((
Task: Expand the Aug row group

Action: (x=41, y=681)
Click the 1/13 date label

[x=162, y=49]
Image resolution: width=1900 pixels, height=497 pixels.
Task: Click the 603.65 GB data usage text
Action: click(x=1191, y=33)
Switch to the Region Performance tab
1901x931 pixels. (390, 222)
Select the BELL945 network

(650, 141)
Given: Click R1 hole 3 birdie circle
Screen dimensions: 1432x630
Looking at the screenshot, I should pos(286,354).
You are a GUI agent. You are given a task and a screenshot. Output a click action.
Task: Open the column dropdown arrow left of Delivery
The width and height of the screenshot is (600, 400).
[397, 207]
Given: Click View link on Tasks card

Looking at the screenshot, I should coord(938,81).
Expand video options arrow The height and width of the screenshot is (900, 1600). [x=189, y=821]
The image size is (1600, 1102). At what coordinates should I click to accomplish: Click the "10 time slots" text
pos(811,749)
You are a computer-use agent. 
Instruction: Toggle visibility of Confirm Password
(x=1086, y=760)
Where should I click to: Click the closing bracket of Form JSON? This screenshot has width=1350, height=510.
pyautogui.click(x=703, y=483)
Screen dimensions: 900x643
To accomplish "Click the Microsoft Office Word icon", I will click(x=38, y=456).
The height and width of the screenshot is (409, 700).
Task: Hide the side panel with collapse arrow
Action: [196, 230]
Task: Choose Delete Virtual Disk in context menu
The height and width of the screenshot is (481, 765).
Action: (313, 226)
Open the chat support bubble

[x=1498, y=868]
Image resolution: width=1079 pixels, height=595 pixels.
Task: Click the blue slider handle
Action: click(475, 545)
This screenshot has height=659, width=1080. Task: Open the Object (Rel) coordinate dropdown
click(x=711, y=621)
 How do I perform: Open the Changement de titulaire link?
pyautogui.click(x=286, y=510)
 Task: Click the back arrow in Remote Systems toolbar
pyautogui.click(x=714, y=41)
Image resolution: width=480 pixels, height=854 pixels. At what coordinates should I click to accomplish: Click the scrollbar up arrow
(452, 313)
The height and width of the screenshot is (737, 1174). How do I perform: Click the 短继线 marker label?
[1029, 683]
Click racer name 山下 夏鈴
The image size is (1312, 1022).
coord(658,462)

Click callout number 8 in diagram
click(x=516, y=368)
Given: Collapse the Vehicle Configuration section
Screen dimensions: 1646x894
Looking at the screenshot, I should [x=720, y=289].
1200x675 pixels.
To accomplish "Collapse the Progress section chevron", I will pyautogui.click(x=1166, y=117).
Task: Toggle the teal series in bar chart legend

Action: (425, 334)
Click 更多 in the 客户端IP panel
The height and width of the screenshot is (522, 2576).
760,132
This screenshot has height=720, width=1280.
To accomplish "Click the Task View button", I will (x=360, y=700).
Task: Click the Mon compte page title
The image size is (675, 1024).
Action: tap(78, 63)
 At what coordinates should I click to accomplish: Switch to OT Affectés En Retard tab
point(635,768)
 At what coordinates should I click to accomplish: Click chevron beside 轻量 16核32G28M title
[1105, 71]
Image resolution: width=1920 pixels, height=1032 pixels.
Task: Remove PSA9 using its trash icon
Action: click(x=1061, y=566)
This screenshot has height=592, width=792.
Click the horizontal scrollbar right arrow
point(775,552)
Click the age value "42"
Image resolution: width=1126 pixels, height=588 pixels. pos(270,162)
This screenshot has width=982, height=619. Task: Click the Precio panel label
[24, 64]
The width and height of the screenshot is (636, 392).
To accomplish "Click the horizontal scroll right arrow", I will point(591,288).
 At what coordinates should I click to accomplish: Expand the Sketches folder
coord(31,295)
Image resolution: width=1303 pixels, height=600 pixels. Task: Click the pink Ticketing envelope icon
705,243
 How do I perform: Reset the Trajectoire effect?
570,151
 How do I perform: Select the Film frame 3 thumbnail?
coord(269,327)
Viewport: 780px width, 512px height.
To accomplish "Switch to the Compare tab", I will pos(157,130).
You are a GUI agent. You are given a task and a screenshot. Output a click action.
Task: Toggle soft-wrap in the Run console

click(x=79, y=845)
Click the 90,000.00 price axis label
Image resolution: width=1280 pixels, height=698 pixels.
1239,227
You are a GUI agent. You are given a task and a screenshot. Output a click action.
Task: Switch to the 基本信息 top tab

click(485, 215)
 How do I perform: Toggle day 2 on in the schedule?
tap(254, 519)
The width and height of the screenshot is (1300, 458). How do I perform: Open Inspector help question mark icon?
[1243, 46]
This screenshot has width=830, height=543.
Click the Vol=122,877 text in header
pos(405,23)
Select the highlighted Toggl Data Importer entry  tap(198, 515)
))
_WORK TO COMPLETE_
Only the lines from the one holding "Task: Switch to the 基本信息 top tab" through the end of the records should appear in the answer, each repeated exactly.

_RESPONSE TO THE TASK_
Task: Switch to the 基本信息 top tab

click(485, 215)
 How do I perform: Toggle day 2 on in the schedule?
tap(254, 519)
The width and height of the screenshot is (1300, 458). How do I perform: Open Inspector help question mark icon?
[1243, 46]
This screenshot has width=830, height=543.
Click the Vol=122,877 text in header
pos(405,23)
Select the highlighted Toggl Data Importer entry  tap(198, 515)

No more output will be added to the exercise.